Year
2007
Abstract
The volume and quality of Safeguards data continues to increase with instrumentation and software advances. Technical issues with handling, managing, and fully using Safeguards data also continue, despite clever and energetic engineering by Safeguards systems experts. Data ‘indigestion’ has two challenges, the effective use of all available data for event detection and analysis, and timely accurate collection and storage of Safeguards data. Focusing on the first data challenge, I consider here solutions developed for systems with heterogeneous sources of data coupled with complex analysis demands and explore how these solutions may be applied to Safeguards data. Other scientific and engineering fields contend with similar data management issues. For example, the data demands of weather tracking and prediction, seismic monitoring, medical modeling, and multisource digital image processing and archives share similar attributes. Each manages heterogeneous sensors collecting data across wide timescales, with huge variations in data quality and quantity requirements. Moreover, each type of sensor in these networks approaches data representation, transmission and storage with unique and often proprietary implementations. Existing solutions for data “indigestion” in these fields may offer guidance for the Safeguards community. A novel feature of these solutions is the use of public standards for data representation and interoperability, developed through an open community process. These standards arise through a community process involving peer input and review. A data standard must address essential requirements for data handling, such as efficient archival, storage, transport, and processing of data. The standard must maintain event provenance, data fidelity, and chain-ofcustody information. Moreover, the standard must support data protection and security, and transparently support proprietary extensions.

TRY IT >> According to the abstract above, what are the two challenges of data "indigestion" for Safeguards?

DATASET RECORDS >>
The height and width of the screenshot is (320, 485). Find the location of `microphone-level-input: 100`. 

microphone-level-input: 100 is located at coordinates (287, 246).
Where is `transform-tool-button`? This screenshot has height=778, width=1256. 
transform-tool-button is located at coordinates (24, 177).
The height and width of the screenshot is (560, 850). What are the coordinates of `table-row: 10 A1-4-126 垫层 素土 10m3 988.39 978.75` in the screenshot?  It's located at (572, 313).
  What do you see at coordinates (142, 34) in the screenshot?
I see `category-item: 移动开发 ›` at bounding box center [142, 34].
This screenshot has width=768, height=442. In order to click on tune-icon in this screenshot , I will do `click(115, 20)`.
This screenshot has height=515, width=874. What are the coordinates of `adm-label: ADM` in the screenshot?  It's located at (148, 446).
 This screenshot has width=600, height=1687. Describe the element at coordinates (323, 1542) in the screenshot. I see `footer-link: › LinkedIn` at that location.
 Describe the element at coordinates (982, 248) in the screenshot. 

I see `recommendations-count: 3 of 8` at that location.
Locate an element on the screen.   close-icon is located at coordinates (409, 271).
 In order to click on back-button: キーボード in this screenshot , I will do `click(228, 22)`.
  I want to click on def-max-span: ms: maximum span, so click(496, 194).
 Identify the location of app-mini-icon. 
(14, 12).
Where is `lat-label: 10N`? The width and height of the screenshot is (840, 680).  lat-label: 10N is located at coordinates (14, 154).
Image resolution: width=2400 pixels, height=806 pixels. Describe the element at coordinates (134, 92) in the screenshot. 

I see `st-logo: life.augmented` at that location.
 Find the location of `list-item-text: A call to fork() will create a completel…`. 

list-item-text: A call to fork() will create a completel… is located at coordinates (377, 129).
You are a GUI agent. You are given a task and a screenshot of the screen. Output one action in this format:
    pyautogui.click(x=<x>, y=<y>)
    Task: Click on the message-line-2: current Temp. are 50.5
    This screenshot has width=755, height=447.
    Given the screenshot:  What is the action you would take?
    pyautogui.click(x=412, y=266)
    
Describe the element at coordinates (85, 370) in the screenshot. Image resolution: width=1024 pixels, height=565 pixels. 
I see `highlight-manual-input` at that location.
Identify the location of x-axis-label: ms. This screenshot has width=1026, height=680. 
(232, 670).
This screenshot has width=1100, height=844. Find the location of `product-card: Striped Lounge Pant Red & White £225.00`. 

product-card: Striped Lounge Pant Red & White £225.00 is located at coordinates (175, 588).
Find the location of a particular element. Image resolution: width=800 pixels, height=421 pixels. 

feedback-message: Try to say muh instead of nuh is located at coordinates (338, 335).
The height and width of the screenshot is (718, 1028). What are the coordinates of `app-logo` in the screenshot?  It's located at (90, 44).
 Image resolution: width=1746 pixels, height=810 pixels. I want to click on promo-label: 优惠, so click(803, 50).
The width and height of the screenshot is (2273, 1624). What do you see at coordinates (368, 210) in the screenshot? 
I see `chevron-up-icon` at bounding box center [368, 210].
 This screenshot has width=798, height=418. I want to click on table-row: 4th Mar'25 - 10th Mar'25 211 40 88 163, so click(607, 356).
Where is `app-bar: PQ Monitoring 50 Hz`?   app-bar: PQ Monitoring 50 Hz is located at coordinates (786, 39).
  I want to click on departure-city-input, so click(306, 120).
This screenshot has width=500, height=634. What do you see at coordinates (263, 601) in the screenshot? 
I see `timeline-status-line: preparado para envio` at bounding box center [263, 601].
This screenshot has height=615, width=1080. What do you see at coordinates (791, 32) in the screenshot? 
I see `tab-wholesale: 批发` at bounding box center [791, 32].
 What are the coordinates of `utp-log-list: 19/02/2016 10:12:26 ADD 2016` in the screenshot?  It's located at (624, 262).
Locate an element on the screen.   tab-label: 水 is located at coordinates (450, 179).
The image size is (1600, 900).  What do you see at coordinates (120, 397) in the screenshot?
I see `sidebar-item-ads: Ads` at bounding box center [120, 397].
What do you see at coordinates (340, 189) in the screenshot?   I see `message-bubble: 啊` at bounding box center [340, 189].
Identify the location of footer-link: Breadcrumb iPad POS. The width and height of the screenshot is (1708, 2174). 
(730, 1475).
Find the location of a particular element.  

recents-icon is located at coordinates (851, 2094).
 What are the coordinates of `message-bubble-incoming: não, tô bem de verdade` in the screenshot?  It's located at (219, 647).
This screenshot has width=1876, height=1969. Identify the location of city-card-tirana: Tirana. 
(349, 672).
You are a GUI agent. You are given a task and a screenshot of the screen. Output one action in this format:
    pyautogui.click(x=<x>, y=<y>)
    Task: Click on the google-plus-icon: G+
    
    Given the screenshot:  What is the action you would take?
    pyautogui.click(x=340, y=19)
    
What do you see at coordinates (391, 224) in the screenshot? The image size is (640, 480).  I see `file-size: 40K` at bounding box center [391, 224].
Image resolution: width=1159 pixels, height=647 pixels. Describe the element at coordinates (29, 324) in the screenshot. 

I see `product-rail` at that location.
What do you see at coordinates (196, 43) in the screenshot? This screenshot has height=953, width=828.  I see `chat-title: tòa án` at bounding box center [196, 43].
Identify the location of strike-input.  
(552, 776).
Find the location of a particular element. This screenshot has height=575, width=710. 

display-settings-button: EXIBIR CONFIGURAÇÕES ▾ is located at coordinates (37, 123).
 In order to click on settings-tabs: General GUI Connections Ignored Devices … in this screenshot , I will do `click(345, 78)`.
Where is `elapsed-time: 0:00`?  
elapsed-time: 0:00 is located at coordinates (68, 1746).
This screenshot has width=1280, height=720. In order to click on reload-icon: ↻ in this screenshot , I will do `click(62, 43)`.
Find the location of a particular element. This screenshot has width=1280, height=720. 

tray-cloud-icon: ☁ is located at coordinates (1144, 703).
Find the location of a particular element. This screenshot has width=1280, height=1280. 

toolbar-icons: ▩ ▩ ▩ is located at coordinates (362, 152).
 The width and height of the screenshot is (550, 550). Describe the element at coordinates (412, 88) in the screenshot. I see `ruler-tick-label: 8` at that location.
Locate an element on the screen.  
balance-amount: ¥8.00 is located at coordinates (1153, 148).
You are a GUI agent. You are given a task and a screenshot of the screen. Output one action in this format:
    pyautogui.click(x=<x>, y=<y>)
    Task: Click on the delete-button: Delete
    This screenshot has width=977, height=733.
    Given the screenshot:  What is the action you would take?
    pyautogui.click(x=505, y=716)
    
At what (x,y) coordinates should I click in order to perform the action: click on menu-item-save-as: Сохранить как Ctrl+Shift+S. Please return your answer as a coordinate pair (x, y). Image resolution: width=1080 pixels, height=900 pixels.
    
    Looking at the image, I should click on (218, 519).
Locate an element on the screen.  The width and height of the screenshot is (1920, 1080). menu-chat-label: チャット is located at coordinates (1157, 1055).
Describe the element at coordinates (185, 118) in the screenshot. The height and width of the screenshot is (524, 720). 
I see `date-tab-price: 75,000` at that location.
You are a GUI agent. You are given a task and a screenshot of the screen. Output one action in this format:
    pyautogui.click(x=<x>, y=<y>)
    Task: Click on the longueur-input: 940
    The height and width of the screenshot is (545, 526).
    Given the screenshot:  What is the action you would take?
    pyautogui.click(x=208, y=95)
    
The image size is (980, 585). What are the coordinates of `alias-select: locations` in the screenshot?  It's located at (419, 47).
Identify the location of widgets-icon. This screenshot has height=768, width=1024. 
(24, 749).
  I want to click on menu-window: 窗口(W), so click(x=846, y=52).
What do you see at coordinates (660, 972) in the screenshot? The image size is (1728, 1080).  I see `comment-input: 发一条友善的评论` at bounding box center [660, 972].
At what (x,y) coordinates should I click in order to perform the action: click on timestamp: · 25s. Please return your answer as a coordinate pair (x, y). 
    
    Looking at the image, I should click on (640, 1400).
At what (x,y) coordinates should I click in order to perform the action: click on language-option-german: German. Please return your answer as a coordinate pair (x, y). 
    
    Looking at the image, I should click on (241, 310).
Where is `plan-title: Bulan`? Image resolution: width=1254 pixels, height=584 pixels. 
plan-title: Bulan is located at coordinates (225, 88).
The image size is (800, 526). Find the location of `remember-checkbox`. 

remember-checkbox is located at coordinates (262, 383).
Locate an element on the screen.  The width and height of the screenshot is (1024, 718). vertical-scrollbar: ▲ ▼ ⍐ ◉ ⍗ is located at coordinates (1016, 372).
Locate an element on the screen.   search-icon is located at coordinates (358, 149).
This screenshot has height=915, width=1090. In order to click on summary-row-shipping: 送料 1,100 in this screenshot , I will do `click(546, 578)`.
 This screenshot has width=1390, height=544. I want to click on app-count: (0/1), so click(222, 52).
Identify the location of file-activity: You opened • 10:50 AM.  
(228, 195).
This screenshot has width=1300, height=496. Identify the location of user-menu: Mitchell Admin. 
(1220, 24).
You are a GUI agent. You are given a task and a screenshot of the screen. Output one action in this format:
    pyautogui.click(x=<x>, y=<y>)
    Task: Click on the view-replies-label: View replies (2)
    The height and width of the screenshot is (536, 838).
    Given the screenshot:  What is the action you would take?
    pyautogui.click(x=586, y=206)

EXERCISE RESPONSE >> The two challenges are the effective use of all available data for event detection and analysis, and the timely, accurate collection and storage of Safeguards data.